===== Information shown =====

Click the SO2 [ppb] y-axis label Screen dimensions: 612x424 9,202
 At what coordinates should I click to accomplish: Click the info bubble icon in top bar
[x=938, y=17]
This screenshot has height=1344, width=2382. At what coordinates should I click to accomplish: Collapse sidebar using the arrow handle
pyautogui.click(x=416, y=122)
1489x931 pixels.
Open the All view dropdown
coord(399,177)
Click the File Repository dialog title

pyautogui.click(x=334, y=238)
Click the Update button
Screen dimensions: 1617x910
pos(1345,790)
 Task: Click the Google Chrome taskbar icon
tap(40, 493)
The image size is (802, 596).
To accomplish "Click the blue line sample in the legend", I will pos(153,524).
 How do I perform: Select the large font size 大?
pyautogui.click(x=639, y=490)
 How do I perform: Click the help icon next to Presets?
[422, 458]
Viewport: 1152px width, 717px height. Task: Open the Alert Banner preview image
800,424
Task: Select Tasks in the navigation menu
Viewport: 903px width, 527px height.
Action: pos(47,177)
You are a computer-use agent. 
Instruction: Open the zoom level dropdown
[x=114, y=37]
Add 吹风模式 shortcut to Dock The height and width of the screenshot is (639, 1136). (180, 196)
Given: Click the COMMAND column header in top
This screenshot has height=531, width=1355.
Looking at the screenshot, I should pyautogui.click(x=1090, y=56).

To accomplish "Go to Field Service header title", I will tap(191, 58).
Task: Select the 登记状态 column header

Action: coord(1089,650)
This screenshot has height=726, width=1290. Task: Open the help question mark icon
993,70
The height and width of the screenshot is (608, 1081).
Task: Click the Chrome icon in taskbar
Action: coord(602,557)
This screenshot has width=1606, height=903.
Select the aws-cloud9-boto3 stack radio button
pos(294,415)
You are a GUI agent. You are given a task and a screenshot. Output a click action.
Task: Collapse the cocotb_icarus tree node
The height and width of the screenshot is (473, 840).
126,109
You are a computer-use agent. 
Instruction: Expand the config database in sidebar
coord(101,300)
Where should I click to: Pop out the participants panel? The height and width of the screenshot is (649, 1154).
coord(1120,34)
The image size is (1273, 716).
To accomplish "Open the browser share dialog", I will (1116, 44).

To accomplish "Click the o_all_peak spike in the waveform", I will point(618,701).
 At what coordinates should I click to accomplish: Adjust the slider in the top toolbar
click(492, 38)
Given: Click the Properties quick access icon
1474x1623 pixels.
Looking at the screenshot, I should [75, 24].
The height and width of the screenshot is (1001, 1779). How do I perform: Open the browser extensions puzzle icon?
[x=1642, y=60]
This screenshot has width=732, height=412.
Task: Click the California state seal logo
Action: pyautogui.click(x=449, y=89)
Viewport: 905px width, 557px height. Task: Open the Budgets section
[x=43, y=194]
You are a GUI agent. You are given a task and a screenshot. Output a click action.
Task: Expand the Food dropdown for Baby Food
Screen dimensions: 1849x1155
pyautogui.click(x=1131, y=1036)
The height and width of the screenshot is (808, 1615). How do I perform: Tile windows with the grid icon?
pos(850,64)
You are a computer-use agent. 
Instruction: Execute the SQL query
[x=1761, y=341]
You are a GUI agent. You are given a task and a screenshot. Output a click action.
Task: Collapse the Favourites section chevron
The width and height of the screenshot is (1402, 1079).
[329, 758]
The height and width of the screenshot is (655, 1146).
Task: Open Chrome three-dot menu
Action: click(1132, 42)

=====

▶ Task directions: Output each line of the material above with no deviation.

▶ Solution below:
Click the SO2 [ppb] y-axis label Screen dimensions: 612x424 9,202
 At what coordinates should I click to accomplish: Click the info bubble icon in top bar
[x=938, y=17]
This screenshot has height=1344, width=2382. At what coordinates should I click to accomplish: Collapse sidebar using the arrow handle
pyautogui.click(x=416, y=122)
1489x931 pixels.
Open the All view dropdown
coord(399,177)
Click the File Repository dialog title

pyautogui.click(x=334, y=238)
Click the Update button
Screen dimensions: 1617x910
pos(1345,790)
 Task: Click the Google Chrome taskbar icon
tap(40, 493)
The image size is (802, 596).
To accomplish "Click the blue line sample in the legend", I will pos(153,524).
 How do I perform: Select the large font size 大?
pyautogui.click(x=639, y=490)
 How do I perform: Click the help icon next to Presets?
[422, 458]
Viewport: 1152px width, 717px height. Task: Open the Alert Banner preview image
800,424
Task: Select Tasks in the navigation menu
Viewport: 903px width, 527px height.
Action: pos(47,177)
You are a computer-use agent. 
Instruction: Open the zoom level dropdown
[x=114, y=37]
Add 吹风模式 shortcut to Dock The height and width of the screenshot is (639, 1136). (180, 196)
Given: Click the COMMAND column header in top
This screenshot has height=531, width=1355.
Looking at the screenshot, I should pyautogui.click(x=1090, y=56).

To accomplish "Go to Field Service header title", I will tap(191, 58).
Task: Select the 登记状态 column header

Action: coord(1089,650)
This screenshot has height=726, width=1290. Task: Open the help question mark icon
993,70
The height and width of the screenshot is (608, 1081).
Task: Click the Chrome icon in taskbar
Action: coord(602,557)
This screenshot has width=1606, height=903.
Select the aws-cloud9-boto3 stack radio button
pos(294,415)
You are a GUI agent. You are given a task and a screenshot. Output a click action.
Task: Collapse the cocotb_icarus tree node
The height and width of the screenshot is (473, 840).
126,109
You are a computer-use agent. 
Instruction: Expand the config database in sidebar
coord(101,300)
Where should I click to: Pop out the participants panel? The height and width of the screenshot is (649, 1154).
coord(1120,34)
The image size is (1273, 716).
To accomplish "Open the browser share dialog", I will (1116, 44).

To accomplish "Click the o_all_peak spike in the waveform", I will point(618,701).
 At what coordinates should I click to accomplish: Adjust the slider in the top toolbar
click(492, 38)
Given: Click the Properties quick access icon
1474x1623 pixels.
Looking at the screenshot, I should [75, 24].
The height and width of the screenshot is (1001, 1779). How do I perform: Open the browser extensions puzzle icon?
[x=1642, y=60]
This screenshot has width=732, height=412.
Task: Click the California state seal logo
Action: pyautogui.click(x=449, y=89)
Viewport: 905px width, 557px height. Task: Open the Budgets section
[x=43, y=194]
You are a GUI agent. You are given a task and a screenshot. Output a click action.
Task: Expand the Food dropdown for Baby Food
Screen dimensions: 1849x1155
pyautogui.click(x=1131, y=1036)
The height and width of the screenshot is (808, 1615). How do I perform: Tile windows with the grid icon?
pos(850,64)
You are a computer-use agent. 
Instruction: Execute the SQL query
[x=1761, y=341]
You are a GUI agent. You are given a task and a screenshot. Output a click action.
Task: Collapse the Favourites section chevron
The width and height of the screenshot is (1402, 1079).
[329, 758]
The height and width of the screenshot is (655, 1146).
Task: Open Chrome three-dot menu
Action: click(1132, 42)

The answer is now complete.